• _Exercise directions_
Your task is to retype, exactly and only, the lines from the one containing "Click Driver Out of Service count 168" to the final line of the entries, leaving out all pictures.

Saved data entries
........

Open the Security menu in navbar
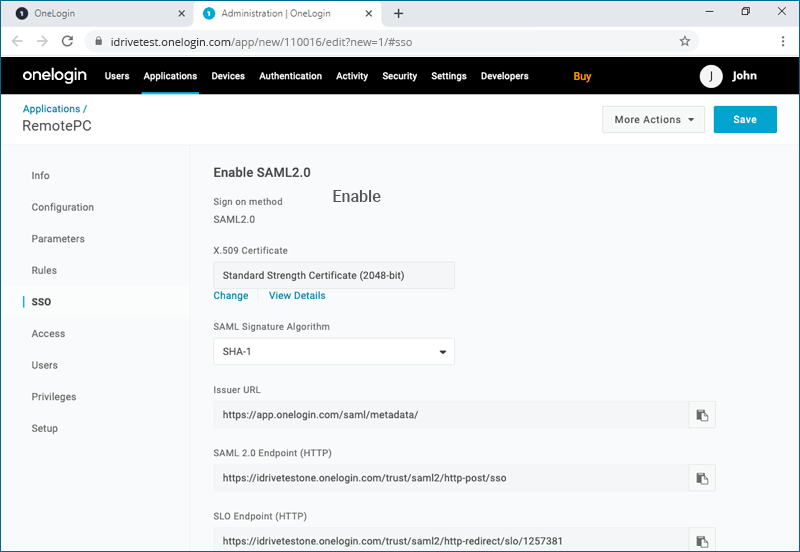 coord(400,76)
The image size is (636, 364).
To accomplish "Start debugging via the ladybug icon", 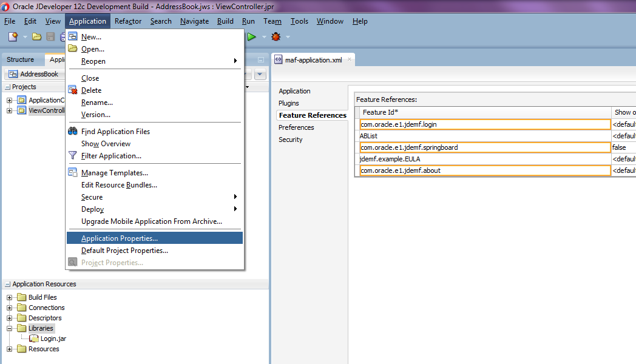I will coord(275,36).
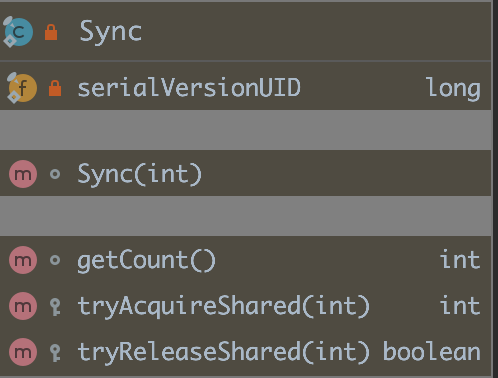Click protected key icon beside tryAcquireShared

pyautogui.click(x=55, y=307)
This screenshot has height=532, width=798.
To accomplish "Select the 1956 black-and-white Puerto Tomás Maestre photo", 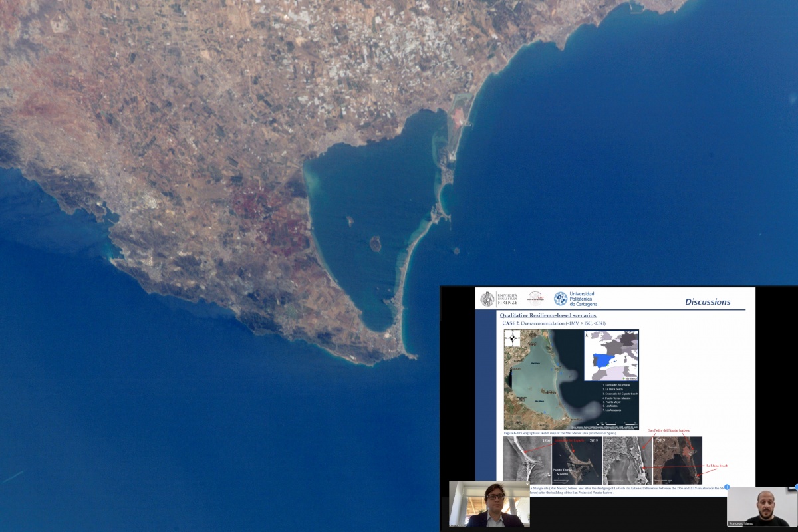I will [527, 459].

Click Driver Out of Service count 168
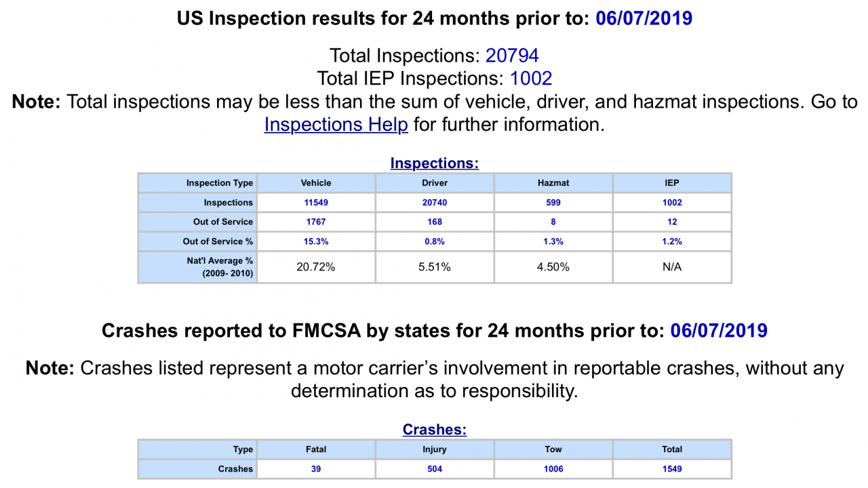pyautogui.click(x=435, y=222)
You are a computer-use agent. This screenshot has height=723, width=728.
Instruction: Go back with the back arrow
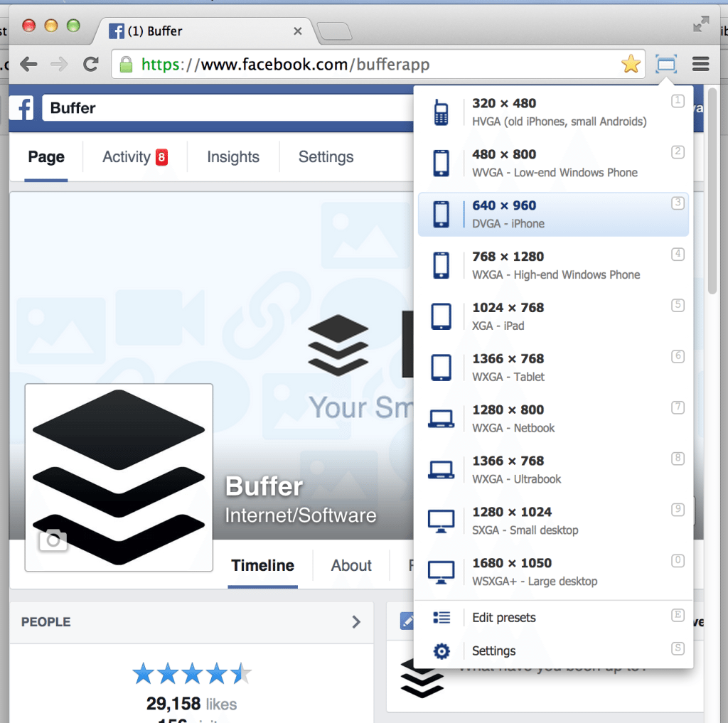(28, 64)
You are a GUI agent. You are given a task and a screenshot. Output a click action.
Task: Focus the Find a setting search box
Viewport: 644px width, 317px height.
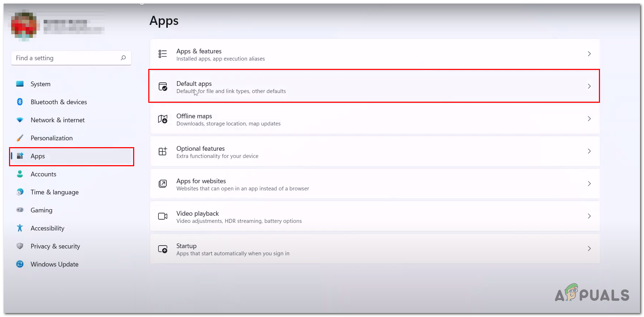point(67,58)
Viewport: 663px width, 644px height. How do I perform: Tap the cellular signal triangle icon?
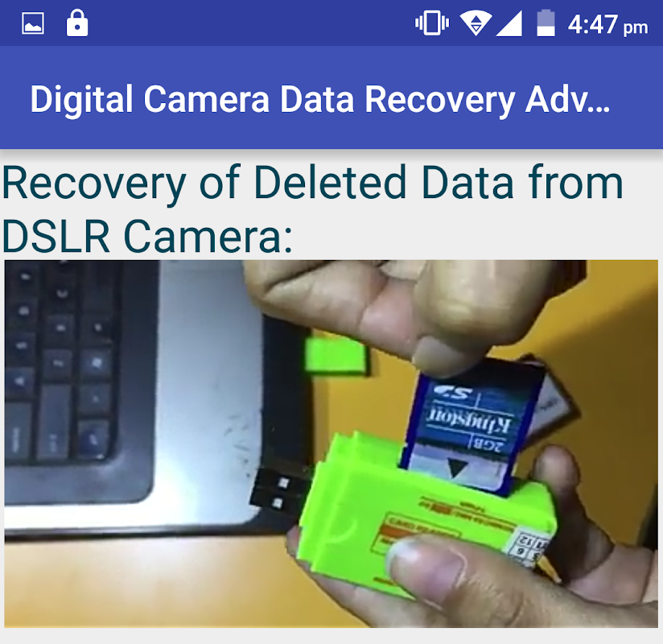tap(509, 23)
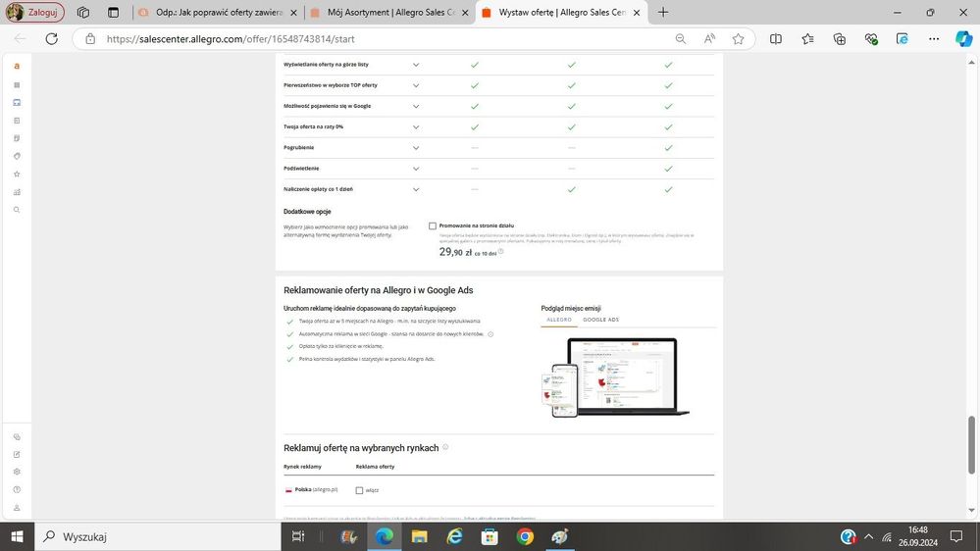Click the Windows taskbar search box
This screenshot has height=551, width=980.
(x=157, y=536)
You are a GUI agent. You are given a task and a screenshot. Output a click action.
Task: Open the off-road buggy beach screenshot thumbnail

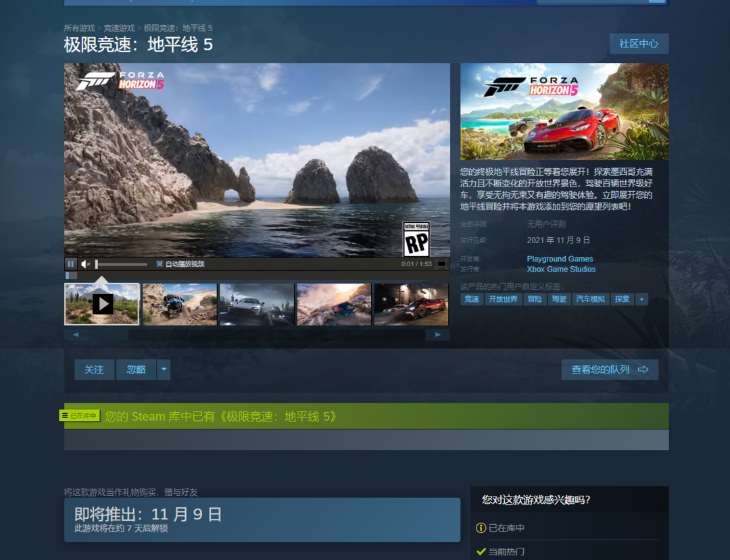pos(180,304)
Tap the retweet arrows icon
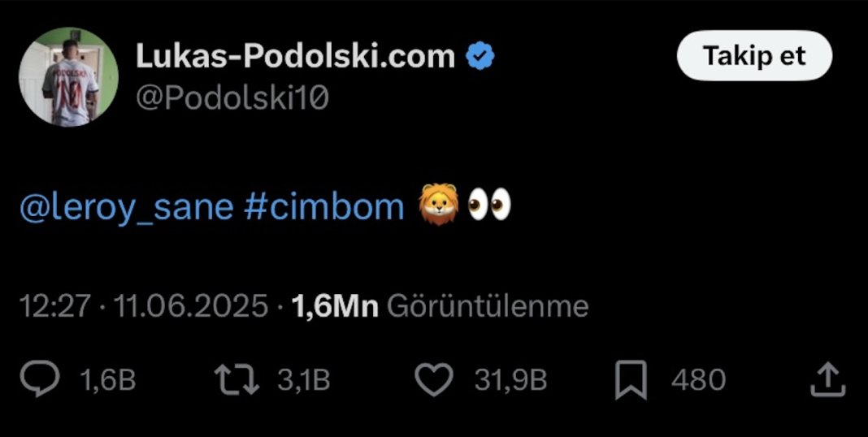 pyautogui.click(x=236, y=379)
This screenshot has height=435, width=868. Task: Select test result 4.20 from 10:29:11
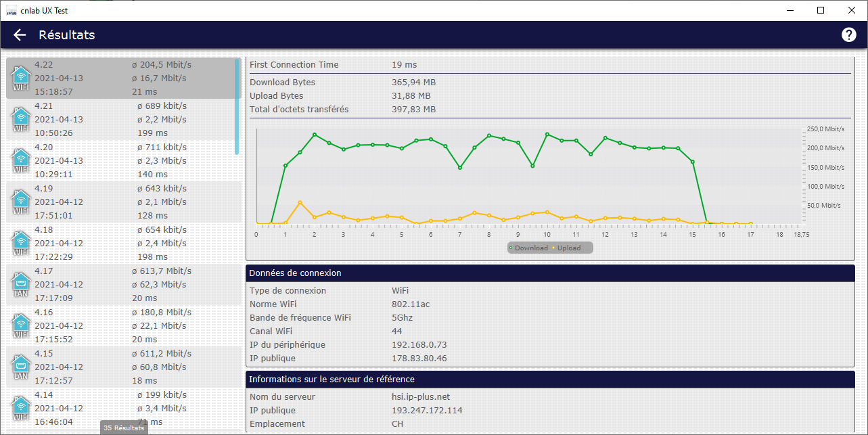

........

• _Answer section_
Click Driver Out of Service count 168
pyautogui.click(x=435, y=222)
You are a computer-use agent. This screenshot has height=723, width=728.
Instruction: Go back with the back arrow
(28, 64)
You are a GUI agent. You are given a task and a screenshot. Output a click action.
Task: Focus the Find a setting search box
Viewport: 644px width, 317px height.
point(67,58)
Viewport: 663px width, 644px height. How do I perform: Tap the cellular signal triangle icon?
tap(509, 23)
Click the Windows taskbar search box
This screenshot has height=551, width=980.
(x=157, y=536)
You are a GUI agent. You are given a task and a screenshot. Output a click action.
Task: Open the off-road buggy beach screenshot thumbnail

pos(180,304)
Tap the retweet arrows icon
 pyautogui.click(x=236, y=379)
This screenshot has height=435, width=868. Task: Select test result 4.20 from 10:29:11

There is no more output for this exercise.